Naam Rutgers (drs. I. van der Vlugt)
Plaats Utrecht
Datum 8 november 2018

Vraag1

Wat is uw algemene reactie op het wetsvoorstel?
Dit wetvoorstel is overbodig, komt niet tegemoet aan een behoefte en doet geen recht aan de realiteit. Het overgrote deel van de vrouwen die bij de huisarts aankloppen voor een afbreking van de zwangerschap heeft haar keuze al gemaakt. 50%-60% van de vrouwen is in 2016 via de de huisarts verwezen naar een abortuskliniek. 45% van de vrouwen met een vroege ongewenste zwangerschap wendt zich direct tot de kliniek voor een overtijdbehandeling (IG&J, 2018).
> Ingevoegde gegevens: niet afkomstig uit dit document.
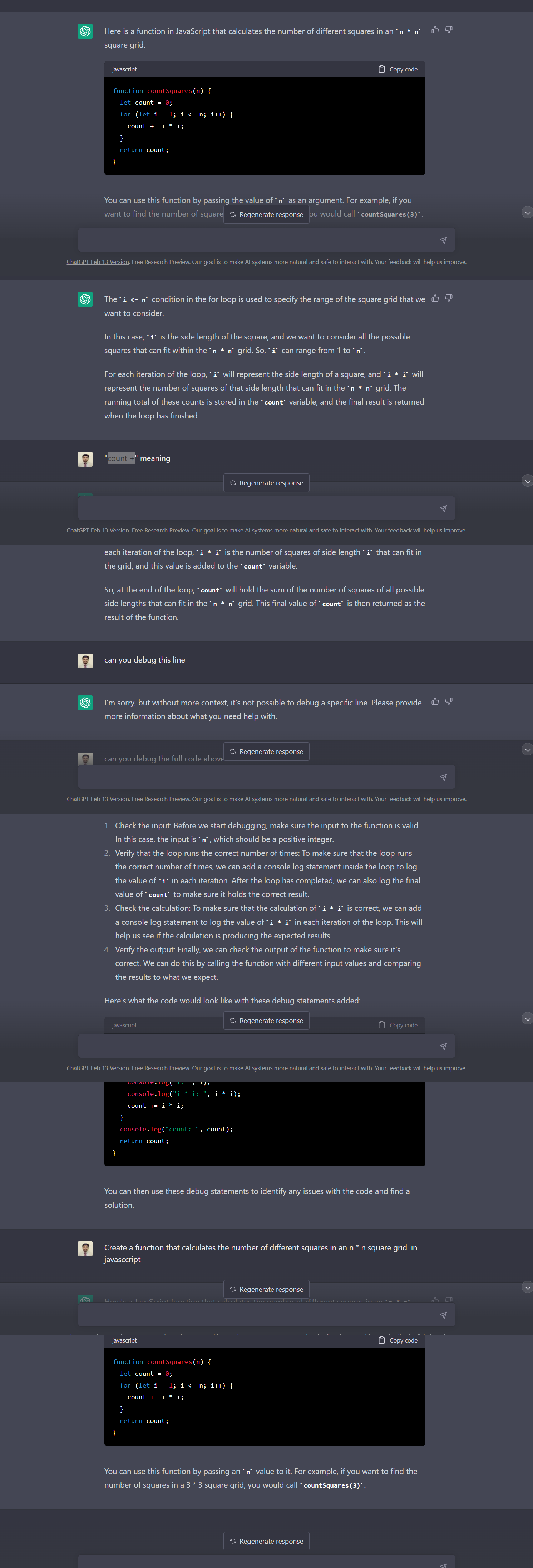Give thumbs down to the first code response
The image size is (533, 1568).
448,29
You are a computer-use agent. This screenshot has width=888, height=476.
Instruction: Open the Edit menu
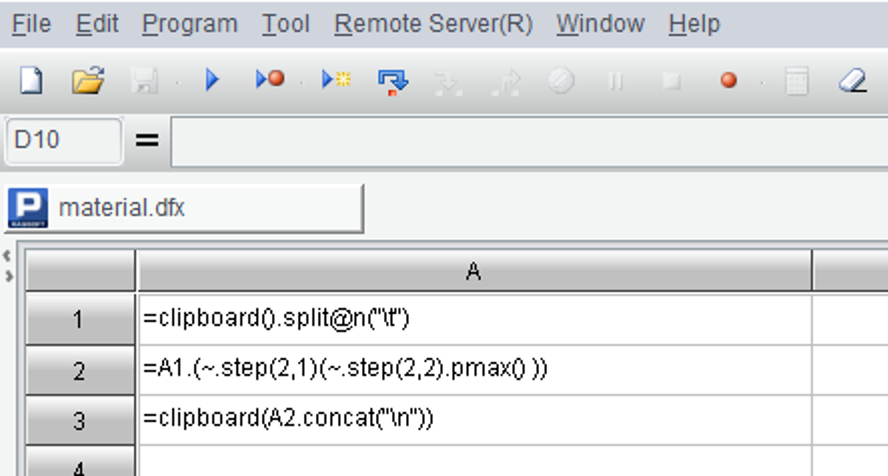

Het is dan ook onnodig en betuttelend om deze vrouwen te verplichten informatie te verstrekken over alternatieven. Het is aan de arts om in te schatten of een vrouw al dan niet aanvullende informatie nodig heeft. In de WAfZ artikel 5, lid 2 a staat duidelijk dat de vrouw die het voornemen heeft tot afbreking van zwangerschap en zich met een daartoe verstrekkend verzoek tot de arts heeft gewend, wordt bijgestaan, in het bijzonder door het verstrekken van verantwoorde voorlichting over andere oplossingen van haar noodsituatie dan het afbreken van de zwangerschap. Kortom het is de vrouw die hierom zelf moet vragen.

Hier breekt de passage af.